Posted By Jason Trujillo, Woodbury Financial, Thursday, March 26, 2015

The RMD Choice: Take A 50% Tax Penalty Or Leave A Family Legacy by Steve Parrish

Article appeared on March 23, 2015 on Forbes.com.

Click here to read original article.

A long time ago, I helped my dad set up his IRA account. Years later, after he had turned 70, I received an angry call from him.

His tax person was telling him he was forced to take a distribution he didn’t want and, even worse, pay taxes on that unwanted income. More pointedly, he wanted to know why I put him into such a bad deal. He was, of course, referring to the fact that he had to take required minimum distributions (RMDs) from his IRA account, or face a 50 percent tax penalty.

He was rightfully upset because he:

  • Didn’t want to figure out how much to take each year
  • Didn’t need the money
  • Definitely didn’t want to be forced to pay taxes he hadn’t expected

RMDs have been a planning challenge since the law that created the requirement was passed 33 years ago. Objections revolve around two aspects of the law. First, people don’t like being told when they have to take – and pay taxes on – their money. Second, the rules are so complicated they almost invite noncompliance. For example, the first RMD must be taken “April 1 of the year following the calendar year in which you reach age 70½.” Huh?
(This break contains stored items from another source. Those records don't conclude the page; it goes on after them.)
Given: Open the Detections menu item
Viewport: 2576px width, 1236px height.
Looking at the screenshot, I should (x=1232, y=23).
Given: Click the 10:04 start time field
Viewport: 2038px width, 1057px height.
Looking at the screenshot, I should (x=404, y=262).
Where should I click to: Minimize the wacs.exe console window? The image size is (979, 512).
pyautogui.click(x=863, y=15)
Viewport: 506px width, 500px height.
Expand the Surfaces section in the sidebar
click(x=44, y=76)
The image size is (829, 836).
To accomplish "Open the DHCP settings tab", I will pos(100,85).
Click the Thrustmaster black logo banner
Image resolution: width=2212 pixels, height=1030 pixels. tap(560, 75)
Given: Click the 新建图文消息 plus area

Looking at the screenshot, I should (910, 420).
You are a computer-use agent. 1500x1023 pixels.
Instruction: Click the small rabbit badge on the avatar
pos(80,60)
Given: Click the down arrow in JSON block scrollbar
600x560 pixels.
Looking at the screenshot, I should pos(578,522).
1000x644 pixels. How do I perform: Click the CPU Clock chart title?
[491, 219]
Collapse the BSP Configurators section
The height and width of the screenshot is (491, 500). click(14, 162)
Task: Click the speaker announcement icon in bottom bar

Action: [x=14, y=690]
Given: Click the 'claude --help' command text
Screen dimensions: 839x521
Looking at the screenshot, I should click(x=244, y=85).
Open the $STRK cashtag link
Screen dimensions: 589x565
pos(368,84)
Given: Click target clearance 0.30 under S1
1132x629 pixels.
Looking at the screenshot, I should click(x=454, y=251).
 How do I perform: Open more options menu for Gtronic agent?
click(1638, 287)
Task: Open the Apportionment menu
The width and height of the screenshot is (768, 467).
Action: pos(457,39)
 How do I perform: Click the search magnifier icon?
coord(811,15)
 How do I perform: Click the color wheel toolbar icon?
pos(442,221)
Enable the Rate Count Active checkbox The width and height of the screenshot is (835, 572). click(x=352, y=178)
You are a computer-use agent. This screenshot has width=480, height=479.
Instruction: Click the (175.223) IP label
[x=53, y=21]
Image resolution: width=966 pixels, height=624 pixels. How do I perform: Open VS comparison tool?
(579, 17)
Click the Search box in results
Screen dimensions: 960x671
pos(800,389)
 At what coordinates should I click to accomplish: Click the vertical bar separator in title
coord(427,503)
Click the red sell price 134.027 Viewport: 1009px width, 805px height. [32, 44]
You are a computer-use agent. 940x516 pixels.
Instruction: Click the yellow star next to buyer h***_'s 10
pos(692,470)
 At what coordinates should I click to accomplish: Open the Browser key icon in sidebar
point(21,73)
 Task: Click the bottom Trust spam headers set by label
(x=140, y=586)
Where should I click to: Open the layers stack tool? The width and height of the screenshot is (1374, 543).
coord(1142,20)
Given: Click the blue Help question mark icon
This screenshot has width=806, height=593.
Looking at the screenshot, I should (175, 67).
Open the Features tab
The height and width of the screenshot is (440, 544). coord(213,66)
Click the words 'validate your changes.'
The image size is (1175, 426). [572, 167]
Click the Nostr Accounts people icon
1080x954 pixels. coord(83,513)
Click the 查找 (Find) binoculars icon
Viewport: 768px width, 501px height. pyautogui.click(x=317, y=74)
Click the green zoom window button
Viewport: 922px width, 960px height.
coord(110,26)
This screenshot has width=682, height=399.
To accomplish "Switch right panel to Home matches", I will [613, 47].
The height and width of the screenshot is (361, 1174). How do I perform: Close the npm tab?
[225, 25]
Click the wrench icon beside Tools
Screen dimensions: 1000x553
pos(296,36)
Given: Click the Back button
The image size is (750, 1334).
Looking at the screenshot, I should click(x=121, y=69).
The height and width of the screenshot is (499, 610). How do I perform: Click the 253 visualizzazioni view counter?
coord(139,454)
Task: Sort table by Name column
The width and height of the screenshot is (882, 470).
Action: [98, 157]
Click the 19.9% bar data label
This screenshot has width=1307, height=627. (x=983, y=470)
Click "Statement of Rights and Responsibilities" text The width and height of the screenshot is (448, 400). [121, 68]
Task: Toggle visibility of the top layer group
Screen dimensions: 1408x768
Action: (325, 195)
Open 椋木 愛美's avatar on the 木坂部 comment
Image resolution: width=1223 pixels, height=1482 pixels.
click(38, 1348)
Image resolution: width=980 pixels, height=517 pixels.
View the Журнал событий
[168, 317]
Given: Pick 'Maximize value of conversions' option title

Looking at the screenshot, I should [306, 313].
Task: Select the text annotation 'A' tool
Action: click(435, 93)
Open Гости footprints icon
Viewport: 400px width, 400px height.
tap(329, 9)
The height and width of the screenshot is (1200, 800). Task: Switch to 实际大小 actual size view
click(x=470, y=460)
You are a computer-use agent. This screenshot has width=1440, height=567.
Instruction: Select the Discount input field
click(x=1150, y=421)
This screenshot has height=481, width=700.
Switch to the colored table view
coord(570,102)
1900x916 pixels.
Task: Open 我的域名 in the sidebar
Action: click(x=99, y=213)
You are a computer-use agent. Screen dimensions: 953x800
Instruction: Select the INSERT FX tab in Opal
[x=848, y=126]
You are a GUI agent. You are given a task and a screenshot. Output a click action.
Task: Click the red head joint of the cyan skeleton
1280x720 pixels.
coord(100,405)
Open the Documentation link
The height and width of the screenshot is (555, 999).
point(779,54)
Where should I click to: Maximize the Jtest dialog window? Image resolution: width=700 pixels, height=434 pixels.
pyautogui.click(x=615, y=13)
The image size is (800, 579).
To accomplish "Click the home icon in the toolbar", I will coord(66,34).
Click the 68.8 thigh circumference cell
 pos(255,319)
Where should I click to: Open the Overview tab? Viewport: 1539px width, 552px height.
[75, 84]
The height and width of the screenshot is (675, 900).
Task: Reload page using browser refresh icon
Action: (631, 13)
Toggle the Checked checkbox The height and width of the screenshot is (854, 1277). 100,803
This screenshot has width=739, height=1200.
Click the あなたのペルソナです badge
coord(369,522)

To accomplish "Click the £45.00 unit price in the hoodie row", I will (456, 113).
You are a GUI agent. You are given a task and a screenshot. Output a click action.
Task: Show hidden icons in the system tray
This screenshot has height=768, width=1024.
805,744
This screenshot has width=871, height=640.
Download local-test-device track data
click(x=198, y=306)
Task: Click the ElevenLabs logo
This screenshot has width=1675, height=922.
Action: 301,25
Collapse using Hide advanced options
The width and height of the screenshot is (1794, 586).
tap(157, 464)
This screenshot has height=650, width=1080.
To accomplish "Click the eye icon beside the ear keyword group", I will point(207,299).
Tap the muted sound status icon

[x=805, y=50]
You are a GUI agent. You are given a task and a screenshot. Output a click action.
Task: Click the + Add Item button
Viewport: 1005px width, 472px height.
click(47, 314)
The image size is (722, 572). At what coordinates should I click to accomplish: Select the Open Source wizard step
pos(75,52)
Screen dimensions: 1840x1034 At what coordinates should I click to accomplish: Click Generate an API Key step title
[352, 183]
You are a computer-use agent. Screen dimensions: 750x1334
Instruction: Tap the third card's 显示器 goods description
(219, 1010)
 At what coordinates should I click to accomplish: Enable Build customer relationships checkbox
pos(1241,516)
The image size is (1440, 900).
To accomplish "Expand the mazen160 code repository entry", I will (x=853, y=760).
Yet the law continues with few dents in its armor. In 2009 the RMD rules were suspended for one year. That was back when, because of the Great Recession, investment values were so deeply depressed that forcing a distribution was tantamount to forcing a loss. And, in the last few years, Congress has annually granted a last-minute reprieve for taxpayers who want to avoid taxes by directing their RMD payments directly to a charity.

Other than that, taxpayers remain stuck with the RMD rules.

Getting it to the next generation

Many business owners are “financially full” when they retire. In other words, they have other sources of revenue and simply don’t need or want the income from their IRAs. The RMD rules, however, require that they take a minimum annual payment that is equal to their account divided by their life expectancy.

The challenge is the RMD is subject to federal income tax in the year it is taken. Further, if the individual is sufficiently wealthy to be subject to the federal estate tax, the IRA is a taxable asset of the estate. This can result in the business owner’s heirs receiving a fraction of the actual IRA account. For a high-bracket taxpayer, income and estate taxes can conceivably erode more than half of the account.

Bottom line, if you hope to live off other income during retirement and thereby preserve qualified plan assets as a legacy for your family, the RMD rules make the IRS an unwanted partner. Your future legacy is lessened by current taxes.

A solution

Here’s an idea that could work well if you want to turn your IRA into a legacy. Say you don’t need the IRA income, and you would like to leave more after tax wealth to your heirs. The basic concept is to start annually withdrawing IRA assets to fund a life insurance policy on your life. This can start as soon after 59 1/2 as you’re comfortable with your retirement strategy, and there’s no set maximum or minimum size.

You can either own the policy personally, or if you’re concerned about estate taxes, you can have the policy owned by an irrevocable trust. Each withdrawal from your IRA is taxable, but the proceeds are used to pay the premiums on a tax-free life insurance benefit. At your death, your heirs receive a death benefit from the life insurance plus whatever’s left of your IRA. On an after-tax basis, this may well increase the legacy your family receives.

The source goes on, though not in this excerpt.